Annet Gelink Gallery is pleased to announce the first solo-show in the gallery of British artist Georgina Starr (Leeds, 1968). The exhibition consists of works that are all part of a series for which the film The Bunny Lake is Missing (1965) by Otto Preminger formed the starting point. Whether Starr's fascination with Preminger's film comes from an autobiographical experience, as the above-mentioned quote implies, remains the question. In her work Starr plays with the confusion between reality and fiction, between lived and dreamed worlds.

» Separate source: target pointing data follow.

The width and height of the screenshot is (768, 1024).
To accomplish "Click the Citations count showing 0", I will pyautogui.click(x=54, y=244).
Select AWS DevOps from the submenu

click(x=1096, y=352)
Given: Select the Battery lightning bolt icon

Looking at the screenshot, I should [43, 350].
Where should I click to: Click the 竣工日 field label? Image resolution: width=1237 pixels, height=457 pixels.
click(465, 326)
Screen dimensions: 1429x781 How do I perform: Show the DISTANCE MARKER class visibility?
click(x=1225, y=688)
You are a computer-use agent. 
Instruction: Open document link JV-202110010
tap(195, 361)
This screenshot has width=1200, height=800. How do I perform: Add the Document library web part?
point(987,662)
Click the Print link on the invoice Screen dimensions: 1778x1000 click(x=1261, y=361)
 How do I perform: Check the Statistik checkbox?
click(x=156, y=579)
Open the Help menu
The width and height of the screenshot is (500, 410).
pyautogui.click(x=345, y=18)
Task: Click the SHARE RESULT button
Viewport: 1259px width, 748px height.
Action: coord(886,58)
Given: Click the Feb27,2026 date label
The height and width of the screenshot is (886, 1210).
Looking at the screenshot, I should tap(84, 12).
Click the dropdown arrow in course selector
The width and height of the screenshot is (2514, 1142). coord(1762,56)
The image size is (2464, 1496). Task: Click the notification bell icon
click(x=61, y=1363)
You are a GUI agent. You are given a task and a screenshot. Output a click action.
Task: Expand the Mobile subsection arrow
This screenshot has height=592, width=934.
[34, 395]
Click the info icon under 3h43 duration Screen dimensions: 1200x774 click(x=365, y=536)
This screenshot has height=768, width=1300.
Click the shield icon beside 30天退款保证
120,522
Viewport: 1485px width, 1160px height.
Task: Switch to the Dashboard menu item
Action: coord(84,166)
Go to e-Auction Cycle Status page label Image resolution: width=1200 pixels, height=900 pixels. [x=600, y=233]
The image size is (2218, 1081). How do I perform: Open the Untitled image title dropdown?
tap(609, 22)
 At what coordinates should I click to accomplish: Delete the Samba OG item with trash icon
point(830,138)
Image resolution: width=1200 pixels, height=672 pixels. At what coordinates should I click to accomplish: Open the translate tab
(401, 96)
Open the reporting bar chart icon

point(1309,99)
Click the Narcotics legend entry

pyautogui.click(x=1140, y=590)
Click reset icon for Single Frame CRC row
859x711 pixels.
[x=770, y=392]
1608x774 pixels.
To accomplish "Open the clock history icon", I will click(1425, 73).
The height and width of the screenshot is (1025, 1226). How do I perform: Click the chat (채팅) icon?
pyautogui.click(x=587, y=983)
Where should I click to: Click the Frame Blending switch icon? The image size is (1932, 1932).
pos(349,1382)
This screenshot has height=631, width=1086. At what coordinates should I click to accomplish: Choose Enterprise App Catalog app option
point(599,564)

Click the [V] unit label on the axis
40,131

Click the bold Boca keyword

Otto Preminger's Bunny Lake is a little girl who's missing. Her mother is anxiously looking for her, but not everyone believes that the girl is really missing. Does Bunny Lake  exist or is she an imaginary person? It is not the answer but the question itself that matters to Starr. Her Bunny Lake-related works, varying from films, photographs and drawings to cars, t-shirts and haute couture, evoke this tension between reality and fiction. From the three videos, The Bunny Lakes are Coming (2000), The Bunny Lake Collection (2000) en Bunny Lake Drive-In (2001), and the 16 mm-film Bobby Bunny Buffer (2001) we learn that Starr's Bunny Lake is not a little girl, but takes on many forms.

For the duration of the show, the gallery front will become a garage forecourt, where the Thundesley Invacar is parked. This clumsy looking car, originally designed for disabled people, is the same model as the one Starr converted into the dreamy hot rod, The Bunny Lakemobile, that features in Bunny Lake Drive-In, a video partly influenced by the drive-in scene in Peter Bogdanovich's film Targets (1967).  The exhibition will show both versions: before and after the metamorphosis, and an up-dated poster from 1974 that advertises the Invacar. A trailer for the video The Bunny Lake Collection will be shown. The trailer focuses on the murderous children, The Bunny Lakes, who are out for revenge. The children form the protagonists in many of Starr's videos, including The Bunny Lake Getaway, a short video that Starr made especially for this exhibition. Another work on display is  Bobby Bunny Buffer, a homage to Kenneth Angers' film Kustom Kar Kommandos (1965),  where a man lovingly caresses his car.